(Beginning of Data in this exercise)
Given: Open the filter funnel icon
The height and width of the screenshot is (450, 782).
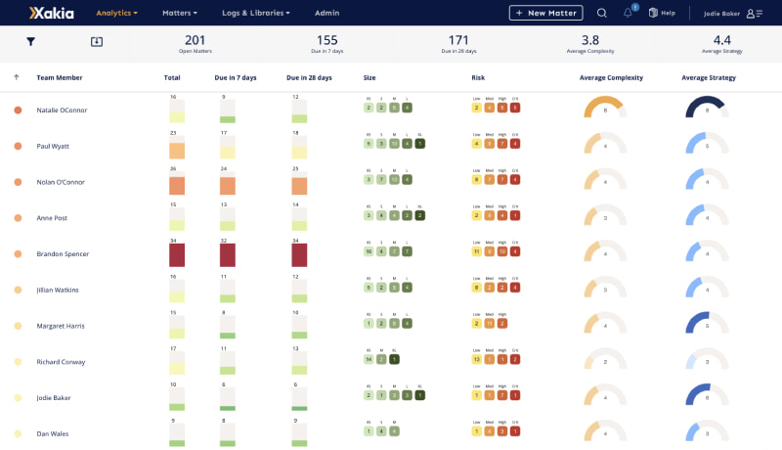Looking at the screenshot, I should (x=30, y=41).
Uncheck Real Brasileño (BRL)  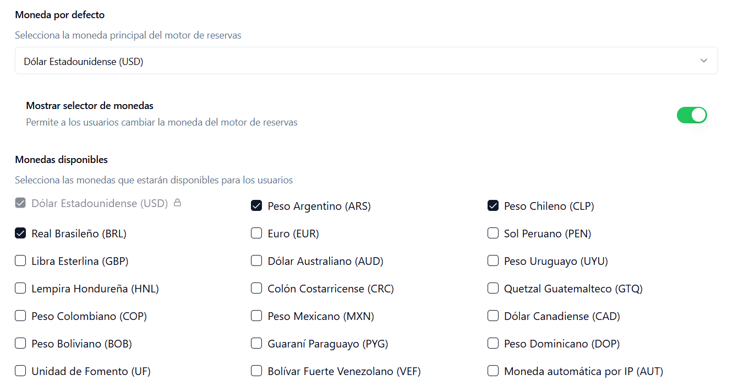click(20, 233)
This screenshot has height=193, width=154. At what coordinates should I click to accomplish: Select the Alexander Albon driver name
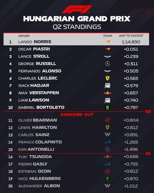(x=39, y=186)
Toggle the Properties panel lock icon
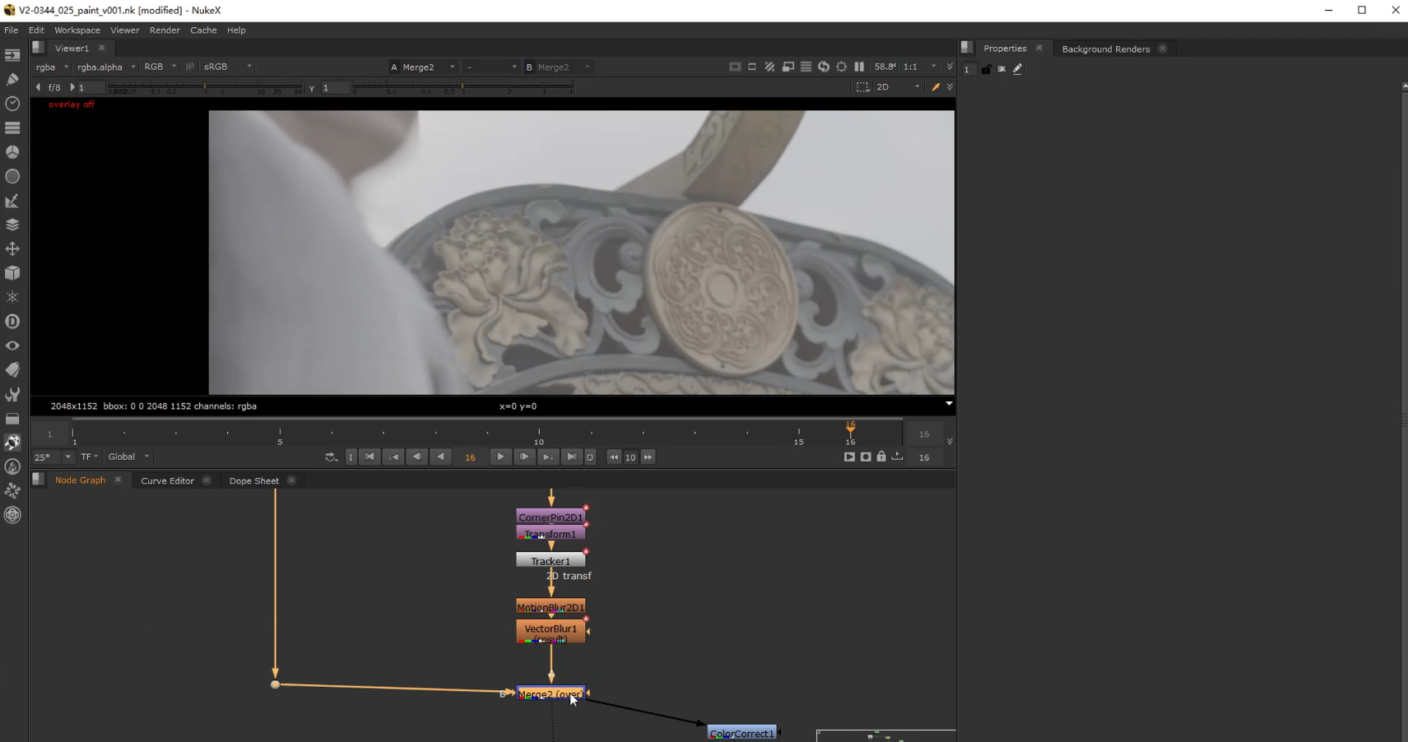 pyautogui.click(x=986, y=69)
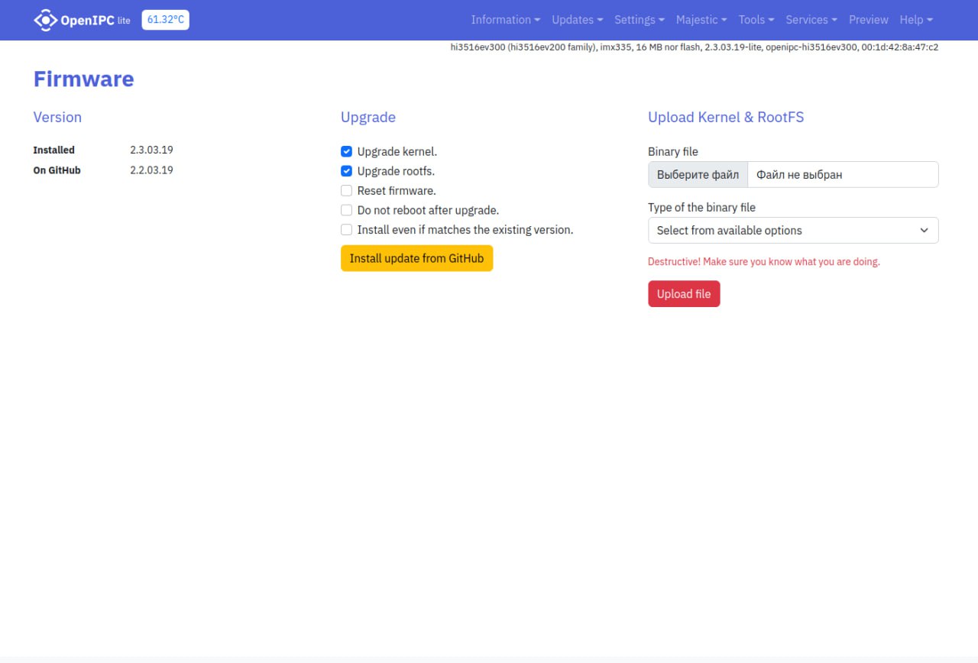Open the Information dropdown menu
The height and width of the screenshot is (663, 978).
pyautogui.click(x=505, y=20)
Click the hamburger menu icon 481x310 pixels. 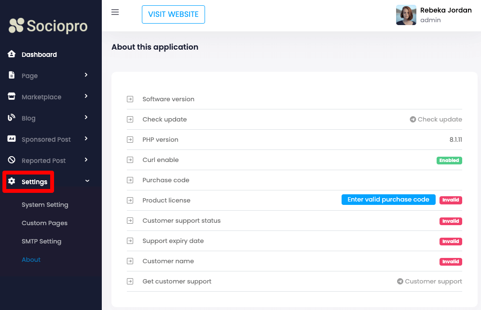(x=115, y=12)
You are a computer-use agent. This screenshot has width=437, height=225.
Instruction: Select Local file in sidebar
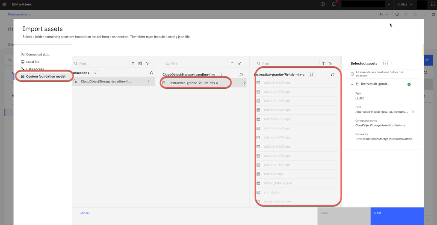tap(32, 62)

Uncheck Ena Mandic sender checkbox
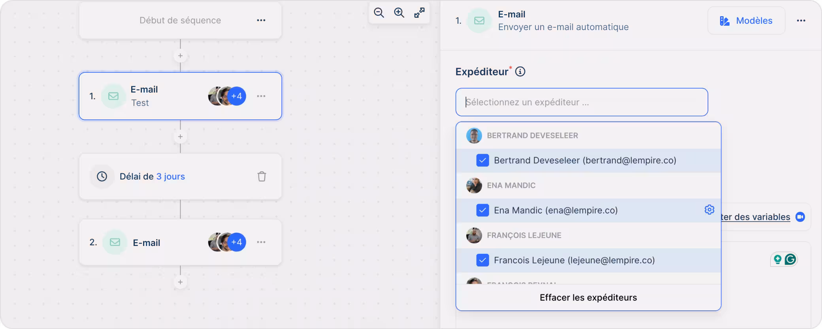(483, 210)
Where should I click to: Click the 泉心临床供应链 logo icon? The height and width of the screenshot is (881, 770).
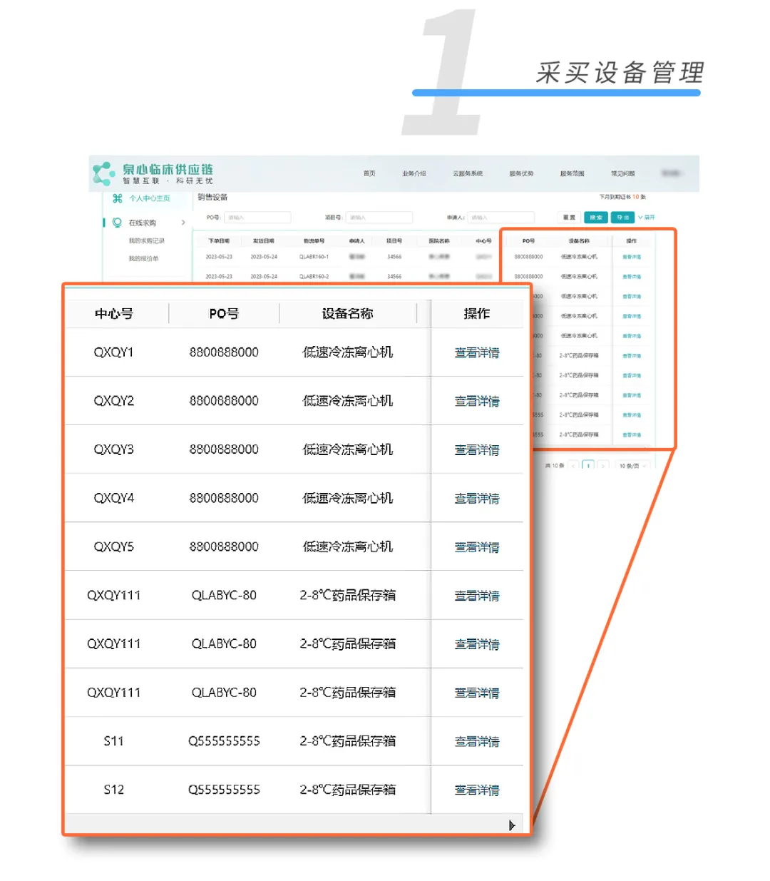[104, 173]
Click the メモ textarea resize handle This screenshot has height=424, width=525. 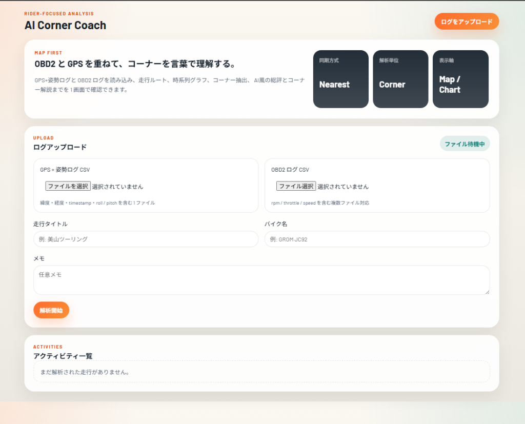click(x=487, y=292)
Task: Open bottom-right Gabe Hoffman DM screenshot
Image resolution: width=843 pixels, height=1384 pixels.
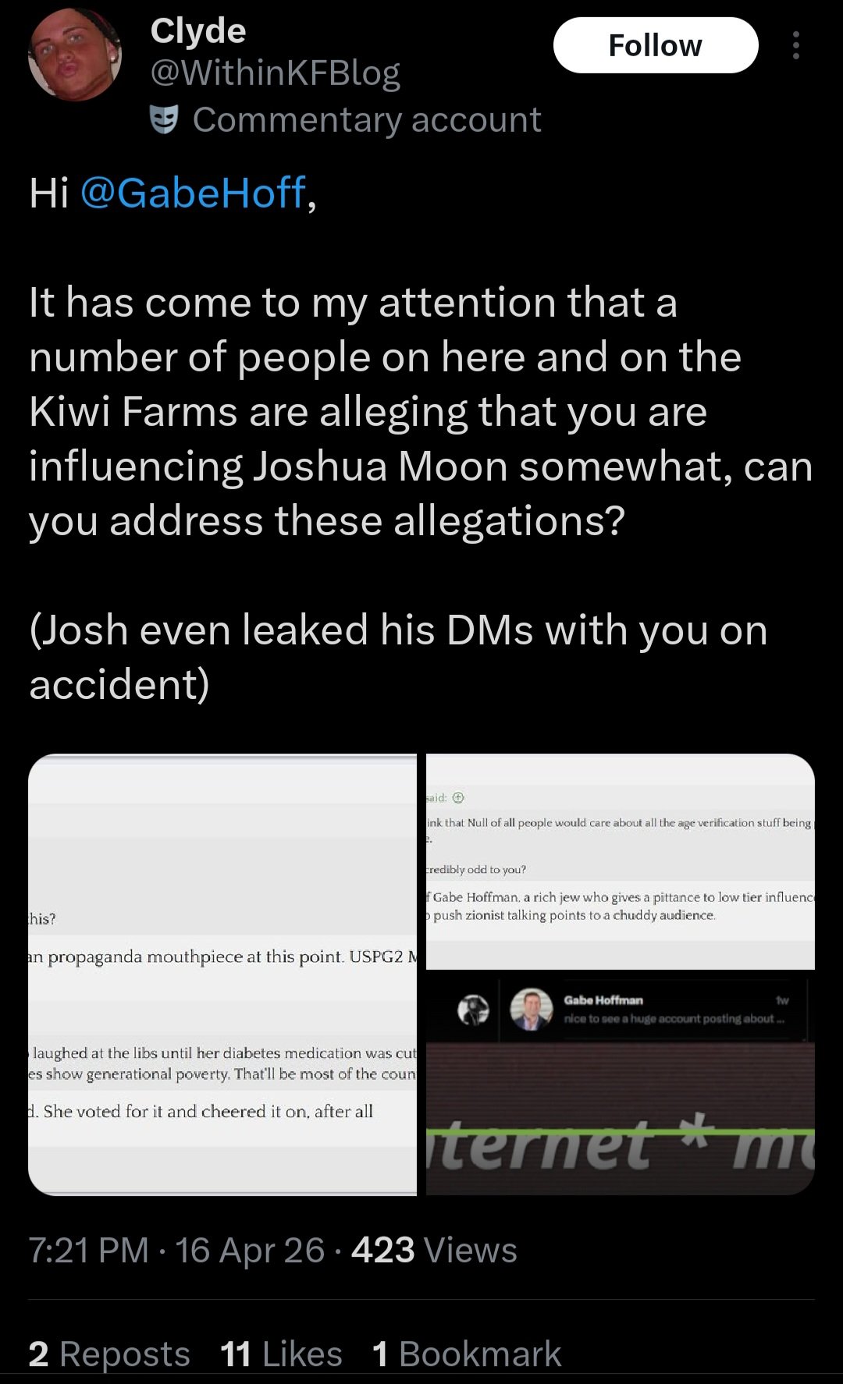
(End of Data in this exercise)
Exercise instructions - Take the lines from the one that contains "Task: Open bottom-right" down to the last line of the listing above, both included, and set them down exactly, leaving out pictures.

Result below -
Task: Open bottom-right Gabe Hoffman DM screenshot
Image resolution: width=843 pixels, height=1384 pixels.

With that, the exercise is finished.